══ DATA ══

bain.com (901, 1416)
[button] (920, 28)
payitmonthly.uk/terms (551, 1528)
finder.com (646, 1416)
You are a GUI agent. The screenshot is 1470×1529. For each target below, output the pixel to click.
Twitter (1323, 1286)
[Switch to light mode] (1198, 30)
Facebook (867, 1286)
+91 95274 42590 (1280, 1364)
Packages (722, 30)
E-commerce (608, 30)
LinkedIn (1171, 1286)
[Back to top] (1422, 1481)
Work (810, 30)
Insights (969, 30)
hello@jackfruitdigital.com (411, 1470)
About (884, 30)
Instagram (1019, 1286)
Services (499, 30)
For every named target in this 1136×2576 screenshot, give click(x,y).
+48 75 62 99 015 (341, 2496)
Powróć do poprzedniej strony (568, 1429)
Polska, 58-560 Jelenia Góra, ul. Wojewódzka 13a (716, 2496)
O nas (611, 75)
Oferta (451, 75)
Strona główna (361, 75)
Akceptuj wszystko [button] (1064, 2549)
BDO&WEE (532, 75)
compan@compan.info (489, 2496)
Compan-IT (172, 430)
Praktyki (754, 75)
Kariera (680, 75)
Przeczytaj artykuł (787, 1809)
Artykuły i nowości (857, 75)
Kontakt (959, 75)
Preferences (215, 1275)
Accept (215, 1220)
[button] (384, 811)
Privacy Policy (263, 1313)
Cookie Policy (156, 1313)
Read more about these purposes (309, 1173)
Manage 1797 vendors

═══

INSTRUCTIONS TO FOLLOW: All lines above should be output verbatim.

YOUR SOLUTION:
bain.com (901, 1416)
[button] (920, 28)
payitmonthly.uk/terms (551, 1528)
finder.com (646, 1416)
You are a GUI agent. The screenshot is 1470×1529. For each target below, output the pixel to click.
Twitter (1323, 1286)
[Switch to light mode] (1198, 30)
Facebook (867, 1286)
+91 95274 42590 (1280, 1364)
Packages (722, 30)
E-commerce (608, 30)
LinkedIn (1171, 1286)
[Back to top] (1422, 1481)
Work (810, 30)
Insights (969, 30)
hello@jackfruitdigital.com (411, 1470)
About (884, 30)
Instagram (1019, 1286)
Services (499, 30)
For every named target in this 1136×2576 screenshot, give click(x,y).
+48 75 62 99 015 (341, 2496)
Powróć do poprzedniej strony (568, 1429)
Polska, 58-560 Jelenia Góra, ul. Wojewódzka 13a (716, 2496)
O nas (611, 75)
Oferta (451, 75)
Strona główna (361, 75)
Akceptuj wszystko [button] (1064, 2549)
BDO&WEE (532, 75)
compan@compan.info (489, 2496)
Compan-IT (172, 430)
Praktyki (754, 75)
Kariera (680, 75)
Przeczytaj artykuł (787, 1809)
Artykuły i nowości (857, 75)
Kontakt (959, 75)
Preferences (215, 1275)
Accept (215, 1220)
[button] (384, 811)
Privacy Policy (263, 1313)
Cookie Policy (156, 1313)
Read more about these purposes (309, 1173)
Manage 1797 vendors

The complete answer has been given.